Last summer, Nill needed to replace Peverley while also slotting Cody Eakin back down to the third line, and he signed Spezza and Hemsky to do that. He also tried grabbing two backup goalies for the price (and roster spot) of one. He tried to remove Gonchar as Klingberg, Jokipakka and Nemeth all looked ready to go; it just took longer than planned. When things went south in a hurry, he tried to balance out the pairs by bringing in Demers, who (I’m totally guessing here) he knew was available. Perhaps San Jose inquired during Dillon’s protracted contract negotiations, but it really doesn’t matter. The point is, Nill didn’t hesitate to make a pretty big move on defense when the need became apparent. (Whether it was the right move is still a good debate.)

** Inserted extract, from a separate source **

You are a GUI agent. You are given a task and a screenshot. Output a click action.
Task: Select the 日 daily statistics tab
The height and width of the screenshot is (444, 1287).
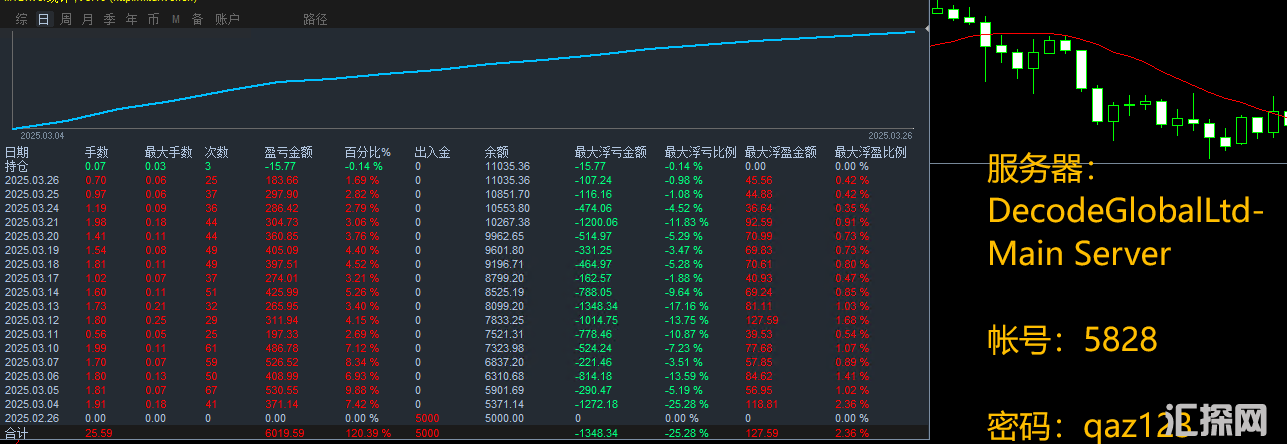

Coming into this July, the Stars quickly added another proven veteran goalie. This lined up with exit interviews from April and many comments during the season when Ruff and others said that Kari had to be better. Oh, and one other thing they’ve said? That it’s probably going to be preferable to acquire the top D-man they want through trade rather than free agency. Reinforcing the blueline seems to be a given at this point, not an option, and their available cap space (somewhere around 8-9 million before signing Oleksiak) is practically earmarked for just such a move.

Will Nill stand pat and take this defense into the season? Given how aggressively he’s tried to fix issues in the past, I highly, highly doubt it. And as we saw last year, even if they don’t get the trade they want in the summer, there are plenty of ways to swap pieces if they scuffle out of the gate.

You can bet the Stars are all out of patience when it comes to slow starts. The Antti Niemi signing was not about patience. It was about mitigating any liabilities while loading up to withstand the dogfight of the Central Division, eventually making some serious noise in the playoffs. Even if Jim Nill doesn’t fire more bullets this month, you can be sure that the Stars still have their sights set on what they want–even if it takes a little longer than we would prefer for them to get it.